• [Do this] Render the part of the entries that opens with the line containing "Given: Open the" and closes with the line containing "Looking at the screenshot, I should (169, 1405)." as a Markdown table with the columns Row and Line. Give one numbered row per line and omit blank lines.

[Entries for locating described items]

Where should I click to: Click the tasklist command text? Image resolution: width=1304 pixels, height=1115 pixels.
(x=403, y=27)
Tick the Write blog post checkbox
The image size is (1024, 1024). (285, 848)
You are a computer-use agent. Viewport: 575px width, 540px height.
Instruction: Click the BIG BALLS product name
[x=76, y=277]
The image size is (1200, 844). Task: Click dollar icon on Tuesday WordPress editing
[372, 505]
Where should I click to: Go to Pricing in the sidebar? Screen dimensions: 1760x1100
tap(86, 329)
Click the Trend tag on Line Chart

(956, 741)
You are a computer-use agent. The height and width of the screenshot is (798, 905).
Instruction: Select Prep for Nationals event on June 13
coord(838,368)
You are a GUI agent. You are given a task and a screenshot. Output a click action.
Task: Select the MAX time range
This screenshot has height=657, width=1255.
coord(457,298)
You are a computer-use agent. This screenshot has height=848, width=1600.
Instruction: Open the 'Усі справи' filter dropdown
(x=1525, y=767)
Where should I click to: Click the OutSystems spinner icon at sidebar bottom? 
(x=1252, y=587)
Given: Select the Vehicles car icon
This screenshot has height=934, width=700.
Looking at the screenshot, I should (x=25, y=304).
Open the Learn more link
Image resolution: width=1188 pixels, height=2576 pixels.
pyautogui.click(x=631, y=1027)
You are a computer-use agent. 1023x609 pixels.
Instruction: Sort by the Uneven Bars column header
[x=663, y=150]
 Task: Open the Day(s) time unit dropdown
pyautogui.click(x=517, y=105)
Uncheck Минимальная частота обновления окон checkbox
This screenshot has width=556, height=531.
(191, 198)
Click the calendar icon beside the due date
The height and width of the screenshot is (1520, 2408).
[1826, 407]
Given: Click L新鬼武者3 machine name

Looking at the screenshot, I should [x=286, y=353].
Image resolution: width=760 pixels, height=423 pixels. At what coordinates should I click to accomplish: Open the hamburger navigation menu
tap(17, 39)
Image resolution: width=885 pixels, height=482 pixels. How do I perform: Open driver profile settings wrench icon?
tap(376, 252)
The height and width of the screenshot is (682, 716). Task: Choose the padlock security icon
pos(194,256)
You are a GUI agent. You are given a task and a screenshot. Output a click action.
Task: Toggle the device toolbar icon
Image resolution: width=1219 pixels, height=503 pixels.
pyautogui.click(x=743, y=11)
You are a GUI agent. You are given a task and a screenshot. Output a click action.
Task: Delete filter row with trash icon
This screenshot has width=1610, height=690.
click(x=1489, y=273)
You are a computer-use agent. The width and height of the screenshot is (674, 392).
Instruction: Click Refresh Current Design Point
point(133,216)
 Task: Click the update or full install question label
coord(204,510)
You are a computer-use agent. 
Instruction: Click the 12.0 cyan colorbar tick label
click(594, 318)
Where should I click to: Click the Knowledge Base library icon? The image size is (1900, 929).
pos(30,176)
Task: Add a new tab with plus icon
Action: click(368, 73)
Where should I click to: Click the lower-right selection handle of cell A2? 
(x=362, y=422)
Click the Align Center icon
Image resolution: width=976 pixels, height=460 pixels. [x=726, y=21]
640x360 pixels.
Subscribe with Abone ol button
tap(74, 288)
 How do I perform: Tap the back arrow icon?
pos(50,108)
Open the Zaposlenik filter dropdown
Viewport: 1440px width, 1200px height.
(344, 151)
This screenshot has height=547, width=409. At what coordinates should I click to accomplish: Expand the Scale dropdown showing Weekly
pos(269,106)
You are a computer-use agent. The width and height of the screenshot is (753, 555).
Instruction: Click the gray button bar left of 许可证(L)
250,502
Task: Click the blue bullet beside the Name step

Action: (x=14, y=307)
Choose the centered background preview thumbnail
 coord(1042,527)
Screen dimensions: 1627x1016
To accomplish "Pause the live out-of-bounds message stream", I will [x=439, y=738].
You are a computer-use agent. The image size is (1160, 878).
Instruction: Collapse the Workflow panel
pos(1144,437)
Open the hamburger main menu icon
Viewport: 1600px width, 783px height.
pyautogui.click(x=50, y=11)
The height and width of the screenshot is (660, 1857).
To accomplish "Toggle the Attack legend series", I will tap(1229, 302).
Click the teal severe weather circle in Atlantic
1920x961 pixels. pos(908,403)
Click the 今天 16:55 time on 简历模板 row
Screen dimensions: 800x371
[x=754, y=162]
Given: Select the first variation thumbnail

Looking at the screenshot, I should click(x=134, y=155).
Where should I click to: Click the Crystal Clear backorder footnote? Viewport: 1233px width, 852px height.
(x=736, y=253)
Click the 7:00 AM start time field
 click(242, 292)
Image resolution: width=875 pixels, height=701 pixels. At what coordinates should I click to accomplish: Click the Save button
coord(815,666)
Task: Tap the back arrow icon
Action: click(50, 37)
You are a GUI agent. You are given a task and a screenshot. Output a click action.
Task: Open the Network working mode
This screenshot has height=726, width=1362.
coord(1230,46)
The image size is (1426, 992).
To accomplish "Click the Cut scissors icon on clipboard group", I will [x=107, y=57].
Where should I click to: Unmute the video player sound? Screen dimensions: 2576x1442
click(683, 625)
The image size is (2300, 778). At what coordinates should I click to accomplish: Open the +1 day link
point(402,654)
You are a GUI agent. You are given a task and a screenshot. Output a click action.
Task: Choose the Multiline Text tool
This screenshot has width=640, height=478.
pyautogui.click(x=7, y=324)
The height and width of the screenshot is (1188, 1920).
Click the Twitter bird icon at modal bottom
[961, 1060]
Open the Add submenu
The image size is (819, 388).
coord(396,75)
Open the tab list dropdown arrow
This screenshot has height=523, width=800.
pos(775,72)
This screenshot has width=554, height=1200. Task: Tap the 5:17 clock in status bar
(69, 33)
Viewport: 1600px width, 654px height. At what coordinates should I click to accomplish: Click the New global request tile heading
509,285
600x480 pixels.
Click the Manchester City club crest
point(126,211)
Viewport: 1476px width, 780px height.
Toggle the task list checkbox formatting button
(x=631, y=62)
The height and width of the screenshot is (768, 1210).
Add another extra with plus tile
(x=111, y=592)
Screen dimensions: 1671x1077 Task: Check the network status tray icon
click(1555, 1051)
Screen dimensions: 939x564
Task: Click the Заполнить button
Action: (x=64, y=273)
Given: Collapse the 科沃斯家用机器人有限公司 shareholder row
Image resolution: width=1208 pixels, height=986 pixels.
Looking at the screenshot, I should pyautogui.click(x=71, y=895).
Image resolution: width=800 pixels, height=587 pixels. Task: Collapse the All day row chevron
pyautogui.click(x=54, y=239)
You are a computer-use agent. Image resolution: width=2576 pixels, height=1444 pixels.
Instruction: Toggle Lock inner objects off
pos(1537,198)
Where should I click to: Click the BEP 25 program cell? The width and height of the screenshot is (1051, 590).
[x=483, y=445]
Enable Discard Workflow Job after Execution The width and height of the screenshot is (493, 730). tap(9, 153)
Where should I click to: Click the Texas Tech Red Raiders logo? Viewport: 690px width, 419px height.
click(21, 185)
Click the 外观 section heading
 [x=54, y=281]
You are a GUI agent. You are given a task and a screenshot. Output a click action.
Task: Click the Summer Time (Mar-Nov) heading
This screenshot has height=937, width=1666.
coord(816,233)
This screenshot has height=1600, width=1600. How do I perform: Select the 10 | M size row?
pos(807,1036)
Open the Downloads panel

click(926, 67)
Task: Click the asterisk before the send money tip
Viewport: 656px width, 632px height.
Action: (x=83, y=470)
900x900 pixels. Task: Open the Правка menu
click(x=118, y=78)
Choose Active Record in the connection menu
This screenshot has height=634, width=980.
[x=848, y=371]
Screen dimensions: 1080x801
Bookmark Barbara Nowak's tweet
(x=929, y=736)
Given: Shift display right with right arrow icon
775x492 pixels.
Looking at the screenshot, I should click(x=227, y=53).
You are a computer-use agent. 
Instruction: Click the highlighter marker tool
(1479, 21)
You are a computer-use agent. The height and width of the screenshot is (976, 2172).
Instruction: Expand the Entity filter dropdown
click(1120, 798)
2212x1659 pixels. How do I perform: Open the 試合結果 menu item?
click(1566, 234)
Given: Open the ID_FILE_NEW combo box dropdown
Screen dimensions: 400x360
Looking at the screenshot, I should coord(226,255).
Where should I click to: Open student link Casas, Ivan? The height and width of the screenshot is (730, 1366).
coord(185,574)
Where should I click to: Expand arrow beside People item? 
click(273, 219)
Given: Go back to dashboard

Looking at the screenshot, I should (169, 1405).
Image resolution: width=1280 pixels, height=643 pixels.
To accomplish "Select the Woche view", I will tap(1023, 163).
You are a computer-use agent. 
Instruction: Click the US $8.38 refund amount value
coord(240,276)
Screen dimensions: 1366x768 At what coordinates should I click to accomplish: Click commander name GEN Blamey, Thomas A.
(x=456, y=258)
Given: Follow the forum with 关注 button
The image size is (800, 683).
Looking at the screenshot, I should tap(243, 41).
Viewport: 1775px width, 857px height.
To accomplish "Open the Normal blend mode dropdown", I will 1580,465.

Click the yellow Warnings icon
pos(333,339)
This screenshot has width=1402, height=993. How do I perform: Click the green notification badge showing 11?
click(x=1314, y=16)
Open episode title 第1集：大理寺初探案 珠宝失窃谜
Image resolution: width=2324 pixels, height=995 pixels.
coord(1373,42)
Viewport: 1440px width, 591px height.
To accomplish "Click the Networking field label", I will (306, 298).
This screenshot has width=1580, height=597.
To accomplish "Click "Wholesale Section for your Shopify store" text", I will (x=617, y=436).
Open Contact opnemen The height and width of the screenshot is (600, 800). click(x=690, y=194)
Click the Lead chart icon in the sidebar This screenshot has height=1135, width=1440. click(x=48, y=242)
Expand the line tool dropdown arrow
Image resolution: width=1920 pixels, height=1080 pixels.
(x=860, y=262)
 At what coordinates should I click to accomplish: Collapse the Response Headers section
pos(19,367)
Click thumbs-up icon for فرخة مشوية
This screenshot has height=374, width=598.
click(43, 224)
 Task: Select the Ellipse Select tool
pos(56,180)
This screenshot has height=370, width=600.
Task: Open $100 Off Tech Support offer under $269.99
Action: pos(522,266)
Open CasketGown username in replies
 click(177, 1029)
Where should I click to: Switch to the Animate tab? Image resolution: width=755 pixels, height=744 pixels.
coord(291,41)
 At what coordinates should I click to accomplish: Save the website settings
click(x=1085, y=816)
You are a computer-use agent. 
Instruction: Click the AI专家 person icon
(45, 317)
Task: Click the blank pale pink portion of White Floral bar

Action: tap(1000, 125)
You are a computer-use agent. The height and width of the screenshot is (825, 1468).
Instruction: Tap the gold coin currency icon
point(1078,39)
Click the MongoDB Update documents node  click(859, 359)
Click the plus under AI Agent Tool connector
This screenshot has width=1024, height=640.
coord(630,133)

• [Final result]
| Row | Line |
|---|---|
| 1 | Given: Open the ID_FILE_NEW combo box dropdown |
| 2 | Screen dimensions: 400x360 |
| 3 | Looking at the screenshot, I should coord(226,255). |
| 4 | Where should I click to: Open student link Casas, Ivan? The height and width of the screenshot is (730, 1366). |
| 5 | coord(185,574) |
| 6 | Where should I click to: Expand arrow beside People item?  |
| 7 | click(273, 219) |
| 8 | Given: Go back to dashboard |
| 9 | Looking at the screenshot, I should (169, 1405). |